This article was last updated 5 years ago

In what could help WeWork turn things around and get back on track, investor Softbank Group has agreed with We Group about the terms of a new capital infusion to keep the rapidly sinking company going. Softbank is committing $5 Bn in new financing and has also issued a tender offer for $3 Bn in buybacks for shareholders, giving WeWork access to a $8 bn+ war chest.

Softbank would also be fast-tracking an existing commitment, that is seeing it pour $1.5 Bn into WeWork. Phew! That’s some serious money coming WeWork’s way.

Meanwhile, the breakup of the cash infusion is as follows:

  • WeWork will receive $1.5 billion from SoftBank’s April 2020 cash infusion into the company at $11.60 per share
  • Tender offer for $3 billion worth of non-SoftBank owned shares at a price of $19.19 per share.
  • Once the tender offer is completed, SoftBank Vision Fund’s interests in regional joint ventures with WeWork outside Japan can be swapped for WeWork shares at $11.60 per share’ and a debt facility of $1.1 billion in senior secured notes, $2.2 billion in unsecured notes, and a $1.75 billion letter of credit facility.

Of course, once all these transactions are completed, Softbank will end up owing a very substantial chunk of WeWork, 80% to be exact. If the company managed to achieve or exceed it’s previous high of $47 Billion valuation, Softbank’s current investments would be more than justified. Interestingly enough, the 80% stock does not automatically give Softbank access to majority votes at board meetings, due to WeWork’s twisted voting structures.

Also, Adam Neumann, ex-CEO and current executive chairman, will become a board observer. In fact, you have to give it to him. Despite erasing a huge chunk of shareholder value he has done pretty well for himself. As per reports, he will still retain a stake in the company, while also walking away with a figure that could potentially touch $1.5 Bn.

Speaking about the topic, Masayoshi Son, chairman and chief executive of SoftBank Group Corp, said:

SoftBank is a firm believer that the world is undergoing a massive transformation in the way people work. WeWork is at the forefront of this revolution. It is not unusual for the world’s leading technology disruptors to experience growth challenges as the one WeWork just faced.
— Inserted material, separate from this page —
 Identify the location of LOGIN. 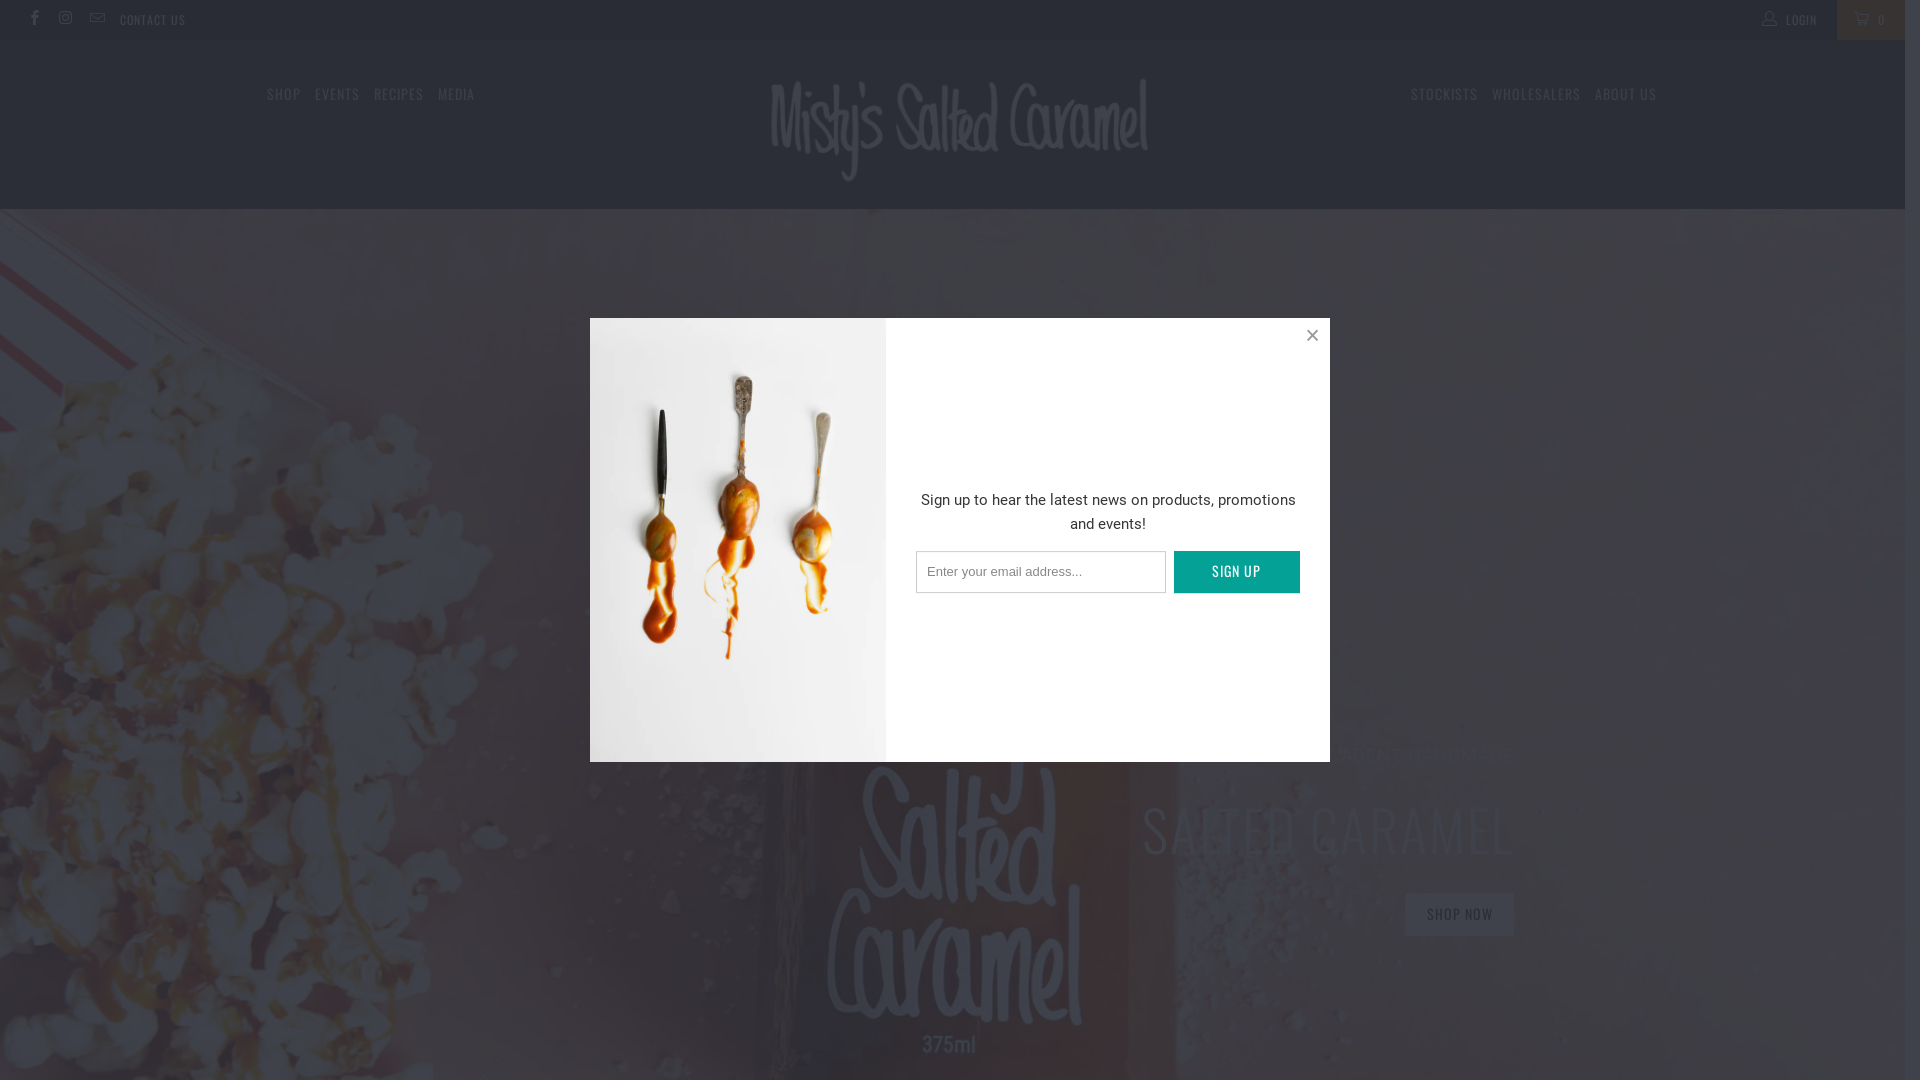
(1791, 20).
Since the vision remains unchanged, SoftBank has decided to double down on the company by providing a significant capital infusion and operational support. We remain committed to WeWork, its employees, its member customers and landlords.
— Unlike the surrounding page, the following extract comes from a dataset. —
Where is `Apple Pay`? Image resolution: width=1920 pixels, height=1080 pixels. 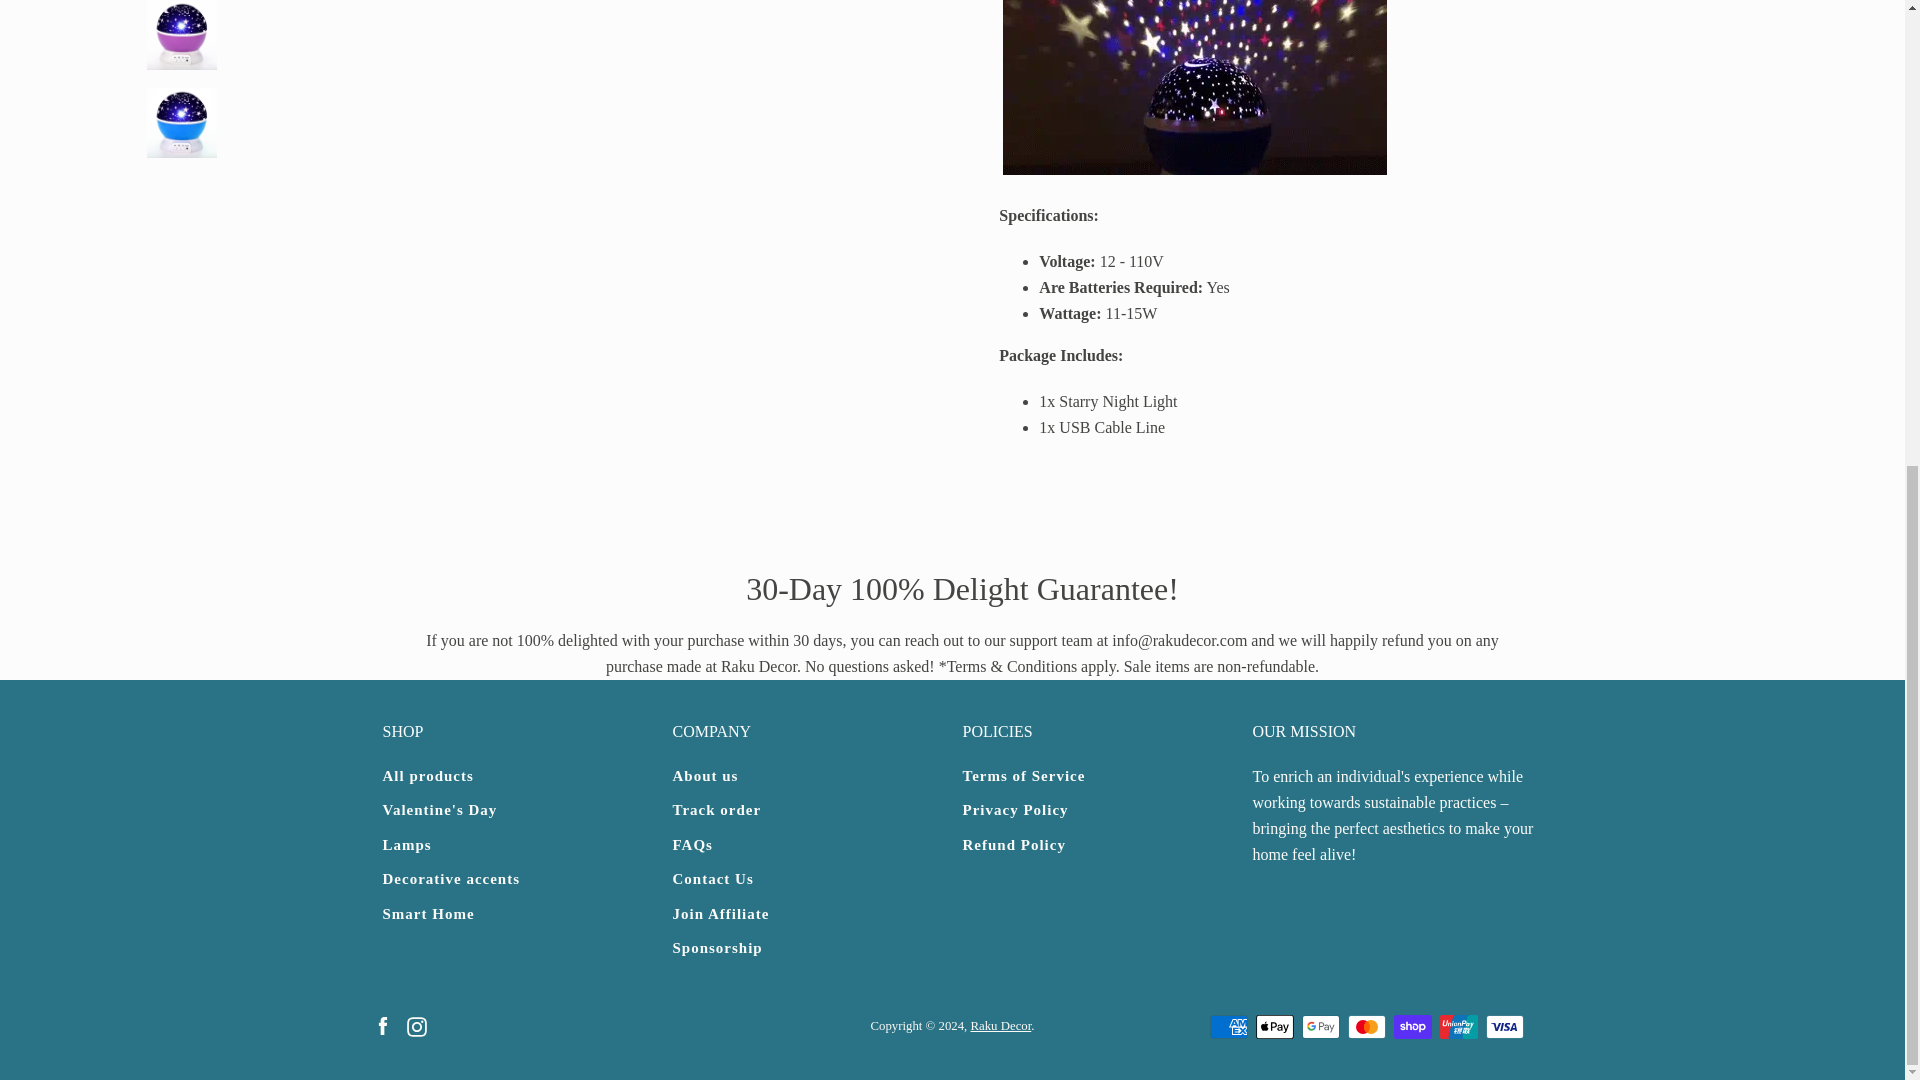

The future is still going to be a hot mess of challenges for WeWork. However, this cash infusion and Softbank’s confidence in its ability to turn things around is definitely going to help.
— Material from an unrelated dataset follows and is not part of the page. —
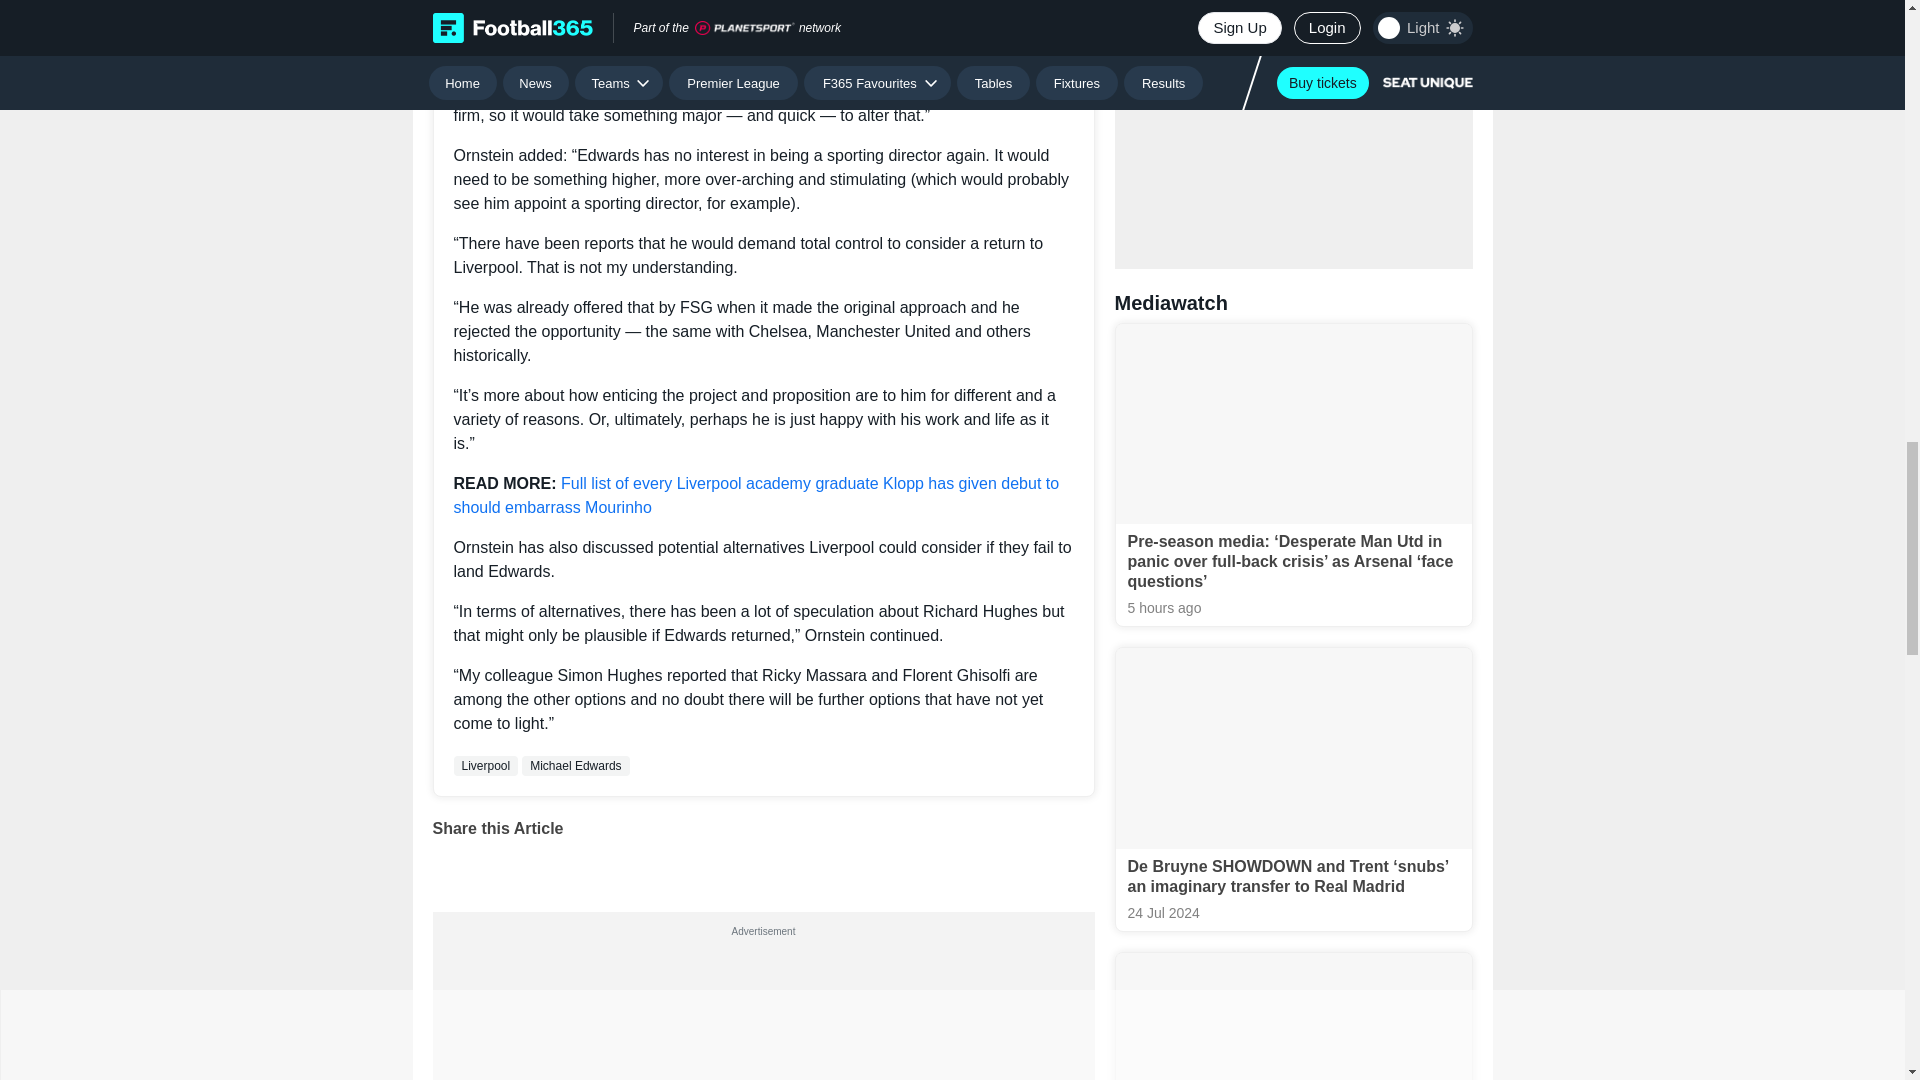 The width and height of the screenshot is (1920, 1080). What do you see at coordinates (762, 1011) in the screenshot?
I see `3rd party ad content` at bounding box center [762, 1011].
Marcelo Claure, the chief operating officer of SoftBank Group, who is taking over as WeWork’s Executive Chairman, said in a statement:

WeWork is redefining the nature of work by creating meaningful experiences through integrating design, technology and community. The new capital SoftBank is providing will restore momentum to the company and I am committed to delivering profitability and positive free cash flow. As important as the financial implications, this investment demonstrates our confidence in WeWork and its ability to continue to lead in disrupting the commercial real estate market by delivering flexible, collaborative and productive work environments to our customers.